I had been in Hungary about three years, and I knew by that time what a good post it was and that hundreds of men wanted to come to a place like Budapest. I also realized that I couldn't stay there much longer. Consequently when I sent in the report for that year, I put on my report, "I'm perfectly happy in Budapest; and if the Department will leave me here just one more year, I will be ready to go anyplace it wants me to go. I won't care where it is or what part of the world it is." Well sir, that report reached the Personnel Division of the Department of State. The day it arrived there, they must have looked at it and they transferred me to Managua immediately. [Laughter] After that, I always went easy on asking for a post or to be left at a post. That finished up my career in Budapest.

I might add as a postscript, so to speak, that it was in Budapest that I came to know George S. Messersmith better. He was later Assistant Secretary of State, ambassador to

[31]

Argentina, and then ambassador to Mexico.
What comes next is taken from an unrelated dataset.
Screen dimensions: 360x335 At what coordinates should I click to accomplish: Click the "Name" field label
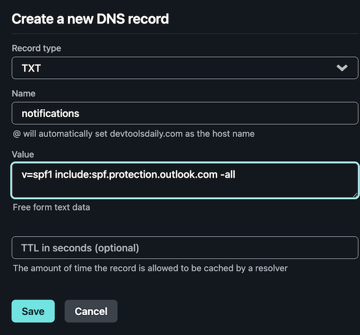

He was one of the first-rate diplomats. He was a rival of Spruille Braden who also served in the Latin American Division as Assistant Secretary of State interested in Latin America. I called with Consul-General Stewart on Mr. Messersmith when he was our minister in Austria. Earlier he had made a wonderful record as consul general in Berlin. In his reporting he portrayed the Nazi development and denouement as the embassy had not. After that he was made a chief of diplomatic mission. That's when I first came to know him. George Strasser Messersmith, S-T-R-A-S-S-E-R, I believe. [Interruption] I never dreamed then that I would later serve as his executive assistant while he was Assistant Secretary of State.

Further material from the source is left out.